======== DATA RECORDS

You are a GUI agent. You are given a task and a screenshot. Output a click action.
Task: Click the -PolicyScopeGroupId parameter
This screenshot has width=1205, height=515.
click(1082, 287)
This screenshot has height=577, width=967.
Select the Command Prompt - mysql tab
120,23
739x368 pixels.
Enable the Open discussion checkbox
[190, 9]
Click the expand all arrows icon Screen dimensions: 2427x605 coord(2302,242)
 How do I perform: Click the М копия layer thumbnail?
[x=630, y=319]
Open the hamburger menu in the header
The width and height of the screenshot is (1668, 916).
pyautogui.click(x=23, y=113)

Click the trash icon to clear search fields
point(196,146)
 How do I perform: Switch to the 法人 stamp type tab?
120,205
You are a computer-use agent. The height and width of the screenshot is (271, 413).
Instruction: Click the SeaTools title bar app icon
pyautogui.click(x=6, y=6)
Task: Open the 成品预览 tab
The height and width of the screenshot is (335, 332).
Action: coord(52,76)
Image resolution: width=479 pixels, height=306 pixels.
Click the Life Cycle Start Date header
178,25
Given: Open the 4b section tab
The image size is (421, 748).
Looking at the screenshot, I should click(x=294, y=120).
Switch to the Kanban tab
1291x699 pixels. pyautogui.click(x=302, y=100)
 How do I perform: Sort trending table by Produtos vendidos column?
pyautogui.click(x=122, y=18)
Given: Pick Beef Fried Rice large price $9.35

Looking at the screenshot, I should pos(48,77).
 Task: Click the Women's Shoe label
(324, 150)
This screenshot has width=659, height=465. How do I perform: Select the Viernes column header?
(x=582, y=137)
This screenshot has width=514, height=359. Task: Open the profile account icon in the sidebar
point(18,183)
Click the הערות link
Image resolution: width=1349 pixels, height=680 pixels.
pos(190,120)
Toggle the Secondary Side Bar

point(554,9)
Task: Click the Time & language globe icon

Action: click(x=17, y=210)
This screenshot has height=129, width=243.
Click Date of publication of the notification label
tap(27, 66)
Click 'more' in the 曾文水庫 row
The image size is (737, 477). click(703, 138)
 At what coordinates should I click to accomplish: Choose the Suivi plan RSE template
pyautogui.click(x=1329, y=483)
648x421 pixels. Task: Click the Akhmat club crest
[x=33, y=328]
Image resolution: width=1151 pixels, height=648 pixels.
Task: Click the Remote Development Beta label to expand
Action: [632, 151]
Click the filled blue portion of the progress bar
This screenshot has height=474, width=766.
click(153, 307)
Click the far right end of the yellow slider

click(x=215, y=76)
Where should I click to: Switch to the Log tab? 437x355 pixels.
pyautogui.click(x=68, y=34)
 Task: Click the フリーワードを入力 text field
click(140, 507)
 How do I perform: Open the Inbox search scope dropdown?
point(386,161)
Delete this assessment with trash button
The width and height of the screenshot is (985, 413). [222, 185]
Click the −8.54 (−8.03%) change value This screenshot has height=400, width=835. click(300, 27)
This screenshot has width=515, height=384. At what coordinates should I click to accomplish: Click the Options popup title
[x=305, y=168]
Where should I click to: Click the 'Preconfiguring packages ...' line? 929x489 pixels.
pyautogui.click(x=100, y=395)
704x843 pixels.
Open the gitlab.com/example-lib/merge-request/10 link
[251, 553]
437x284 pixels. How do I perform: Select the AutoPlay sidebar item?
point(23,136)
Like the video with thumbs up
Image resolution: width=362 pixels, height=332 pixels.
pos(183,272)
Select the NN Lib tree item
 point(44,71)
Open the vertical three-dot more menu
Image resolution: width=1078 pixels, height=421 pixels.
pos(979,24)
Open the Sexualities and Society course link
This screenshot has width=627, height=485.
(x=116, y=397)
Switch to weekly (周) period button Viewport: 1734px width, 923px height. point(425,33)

================

DESCRIPTION OF THE TASK =
The records above must be restated. Preserve every word.

THE COMPLETED TASK =
You are a GUI agent. You are given a task and a screenshot. Output a click action.
Task: Click the -PolicyScopeGroupId parameter
This screenshot has width=1205, height=515.
click(1082, 287)
This screenshot has height=577, width=967.
Select the Command Prompt - mysql tab
120,23
739x368 pixels.
Enable the Open discussion checkbox
[190, 9]
Click the expand all arrows icon Screen dimensions: 2427x605 coord(2302,242)
 How do I perform: Click the М копия layer thumbnail?
[x=630, y=319]
Open the hamburger menu in the header
The width and height of the screenshot is (1668, 916).
pyautogui.click(x=23, y=113)

Click the trash icon to clear search fields
point(196,146)
 How do I perform: Switch to the 法人 stamp type tab?
120,205
You are a computer-use agent. The height and width of the screenshot is (271, 413).
Instruction: Click the SeaTools title bar app icon
pyautogui.click(x=6, y=6)
Task: Open the 成品预览 tab
The height and width of the screenshot is (335, 332).
Action: coord(52,76)
Image resolution: width=479 pixels, height=306 pixels.
Click the Life Cycle Start Date header
178,25
Given: Open the 4b section tab
The image size is (421, 748).
Looking at the screenshot, I should click(x=294, y=120).
Switch to the Kanban tab
1291x699 pixels. pyautogui.click(x=302, y=100)
 How do I perform: Sort trending table by Produtos vendidos column?
pyautogui.click(x=122, y=18)
Given: Pick Beef Fried Rice large price $9.35

Looking at the screenshot, I should pos(48,77).
 Task: Click the Women's Shoe label
(324, 150)
This screenshot has width=659, height=465. How do I perform: Select the Viernes column header?
(x=582, y=137)
This screenshot has width=514, height=359. Task: Open the profile account icon in the sidebar
point(18,183)
Click the הערות link
Image resolution: width=1349 pixels, height=680 pixels.
pos(190,120)
Toggle the Secondary Side Bar

point(554,9)
Task: Click the Time & language globe icon

Action: click(x=17, y=210)
This screenshot has height=129, width=243.
Click Date of publication of the notification label
tap(27, 66)
Click 'more' in the 曾文水庫 row
The image size is (737, 477). click(703, 138)
 At what coordinates should I click to accomplish: Choose the Suivi plan RSE template
pyautogui.click(x=1329, y=483)
648x421 pixels. Task: Click the Akhmat club crest
[x=33, y=328]
Image resolution: width=1151 pixels, height=648 pixels.
Task: Click the Remote Development Beta label to expand
Action: [632, 151]
Click the filled blue portion of the progress bar
This screenshot has height=474, width=766.
click(153, 307)
Click the far right end of the yellow slider

click(x=215, y=76)
Where should I click to: Switch to the Log tab? 437x355 pixels.
pyautogui.click(x=68, y=34)
 Task: Click the フリーワードを入力 text field
click(140, 507)
 How do I perform: Open the Inbox search scope dropdown?
point(386,161)
Delete this assessment with trash button
The width and height of the screenshot is (985, 413). [222, 185]
Click the −8.54 (−8.03%) change value This screenshot has height=400, width=835. click(300, 27)
This screenshot has width=515, height=384. At what coordinates should I click to accomplish: Click the Options popup title
[x=305, y=168]
Where should I click to: Click the 'Preconfiguring packages ...' line? 929x489 pixels.
pyautogui.click(x=100, y=395)
704x843 pixels.
Open the gitlab.com/example-lib/merge-request/10 link
[251, 553]
437x284 pixels. How do I perform: Select the AutoPlay sidebar item?
point(23,136)
Like the video with thumbs up
Image resolution: width=362 pixels, height=332 pixels.
pos(183,272)
Select the NN Lib tree item
 point(44,71)
Open the vertical three-dot more menu
Image resolution: width=1078 pixels, height=421 pixels.
pos(979,24)
Open the Sexualities and Society course link
This screenshot has width=627, height=485.
(x=116, y=397)
Switch to weekly (周) period button Viewport: 1734px width, 923px height. point(425,33)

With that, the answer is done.